In fact, it is human intelligence that deduces and determines the universal at the heart of the scriptural source. Guided and sometimes limited by the Text itself and by the objective parameters of its mode of expression (the believer remains aware that it is the final Revelation to which respect and faithfulness are due), reason has the task of establishing rules and methods of reading the Text to identify and distinguish the essential principles (al-usul) from secondary injunctions (al-furu), the explicit from the implicit, the general from the particular, and so on. The final purpose of this critical work on the Text itself (and on the Sunna in the same way) is to determine how much room is available for critical work based on the Text (al-ijtihad) to reply to new questions raised in the course of history and to new social realities. Reason functioning in time thus acquires the means to gain access to the eternity of the revealed Text.
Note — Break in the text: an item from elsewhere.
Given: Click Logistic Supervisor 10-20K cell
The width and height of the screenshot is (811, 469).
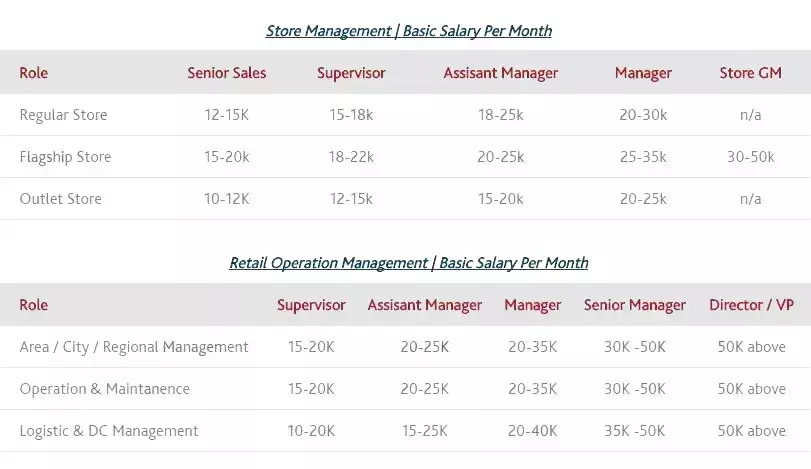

It is appropriate to mention that it is essentially the ways of reading the Qur’an that distinguish the various trends of thought among Muslims, both Sunnis and Shiis. Beyond the dualistic and simplistic divisions set up between the “moderates” and the “fundamentalists” (and one never knows very well whether these reflect strictly religious or more generally political positions, or both indescribably confused), we find a diversity of readings of the Qur’an that can be attributed principally to the greater or lesser role the human intellect is allowed to play and, consequently, to the scope for interpretation that is permitted as an integral part of the Islamic field of reference. Here we have a key that allows us, on the basis of the internal logic of the Islamic system, and on a strictly religious plane, better to understand the differences, the justifications, and the possible points of convergence among the various lines of thought.

2 Commentaires

  1. Dear Mr Ramadan,

    Peace be with you. This is a must read for every one, Muslim and non, to understand the complexities involved in understanding how to approach the Qur’an. I hope many do read it, and start using a profound tool that God has given us, human reason. Thank you so very much for this. May you be rewarded for it!